I hate to derail this too far but can't help but jump in here, since this is an issue I feel very strongly about.
Just bc there is evidence doesn't mean it's good evidence.
This. As an example, Case studies can certainly be useful, but are not great for establishing efficacy. They perhaps establish that a person "can" get better under that circumstance, but do not let you infer causation. They are absolutely important and necessary parts of science and the treatment literature, but they have significant limitations on what you can draw from them. Other things do too (i.e. RCTs, Meta-analyses), so a great deal of care needs to go into reading these articles to make sure you are drawing appropriate inferences from them. More care than I think many psychologists are adequately prepared for, which is why I am such a strong proponent of appropriate scientific training, even for people with no desire to do research at any point in their career.
EBT uses an evidence hierarchy. Not all "evidence" is equal. Jim telling me he wears a crystal on his wrist that helps him quit smoking is "evidence" too. However, I don't think anyone would consider it to be on the same level as even a well-designed case study, let alone an exhaustive review of the entire treatment literature for a disorder by a panel of 30 experts. Treatments with a larger volume of higher quality evidence are considered "first-line" treatments. If treatment fails, the client is unwilling to agree to it (i.e. exposure), or it is inappropriate for an individual client (for client-based reasons not just therapist preference), then you move to the next best-supported treatment. I think most will agree it describes an ideal that can rarely be met perfectly, but seems a reasonable goal and is certainly the direction the field is going. It certainly does not include only CBT...that is just flat out untrue and though most will agree that it is probably the front-runner in many situations, I think you will be hard-pressed to find a single person within the movement who would argue it exclusively refers to CBT. Though we risk blurring the lines between EBT and EST, it generally includes many non-CBT treatments. DBT, IPT, even some brief psychodynamic treatments, as well as some of third-wave therapies (mindfulness, ACT).

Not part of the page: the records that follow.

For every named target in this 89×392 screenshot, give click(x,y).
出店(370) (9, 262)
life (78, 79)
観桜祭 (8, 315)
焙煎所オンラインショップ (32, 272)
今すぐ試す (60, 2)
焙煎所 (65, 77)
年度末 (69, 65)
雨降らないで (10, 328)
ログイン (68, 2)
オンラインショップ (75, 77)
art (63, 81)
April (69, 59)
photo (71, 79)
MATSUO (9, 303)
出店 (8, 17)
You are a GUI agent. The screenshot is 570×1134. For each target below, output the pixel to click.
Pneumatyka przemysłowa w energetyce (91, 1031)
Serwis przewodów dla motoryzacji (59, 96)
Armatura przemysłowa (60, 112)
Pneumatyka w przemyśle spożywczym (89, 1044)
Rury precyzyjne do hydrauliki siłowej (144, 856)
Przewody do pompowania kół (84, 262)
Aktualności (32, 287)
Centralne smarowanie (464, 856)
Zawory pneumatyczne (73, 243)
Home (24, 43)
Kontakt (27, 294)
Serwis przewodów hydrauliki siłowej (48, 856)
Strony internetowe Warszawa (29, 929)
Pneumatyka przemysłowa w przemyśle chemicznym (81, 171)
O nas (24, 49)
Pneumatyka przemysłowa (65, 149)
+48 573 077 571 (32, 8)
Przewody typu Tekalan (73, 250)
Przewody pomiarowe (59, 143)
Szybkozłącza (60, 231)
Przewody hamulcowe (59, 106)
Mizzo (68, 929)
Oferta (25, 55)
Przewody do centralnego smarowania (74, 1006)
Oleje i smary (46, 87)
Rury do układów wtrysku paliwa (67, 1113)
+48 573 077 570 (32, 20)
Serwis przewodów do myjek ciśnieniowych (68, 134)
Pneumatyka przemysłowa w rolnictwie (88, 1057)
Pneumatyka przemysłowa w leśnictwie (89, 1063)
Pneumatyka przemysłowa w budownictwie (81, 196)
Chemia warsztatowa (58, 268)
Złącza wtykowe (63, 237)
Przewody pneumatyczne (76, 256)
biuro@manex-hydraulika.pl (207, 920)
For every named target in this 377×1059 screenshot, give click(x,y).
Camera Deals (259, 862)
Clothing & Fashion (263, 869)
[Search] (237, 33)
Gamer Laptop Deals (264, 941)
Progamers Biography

Also, I grow weary of people citing the dodo bird on this board. Please read the literature yourself before leaping on the bandwagon, because I think you will find that the evidence to support it is often much weaker than its proponents pretend (i.e. requires collapsing across disorders, substantive differences in implementation, inferences drawn on modalities that weren't even studied). That isn't to say there isn't some merit to it, and plenty of merit to some of the broader themes (i.e. importance of non-specific factors). However, I think it is all too often not read with a critical eye and I'm always unclear why the dodo bird evidence is for some reason treated as the holy grail of scientific evidence by many on this board and elsewhere, when other equally good scientific evidence to the contrary is summarily dismissed.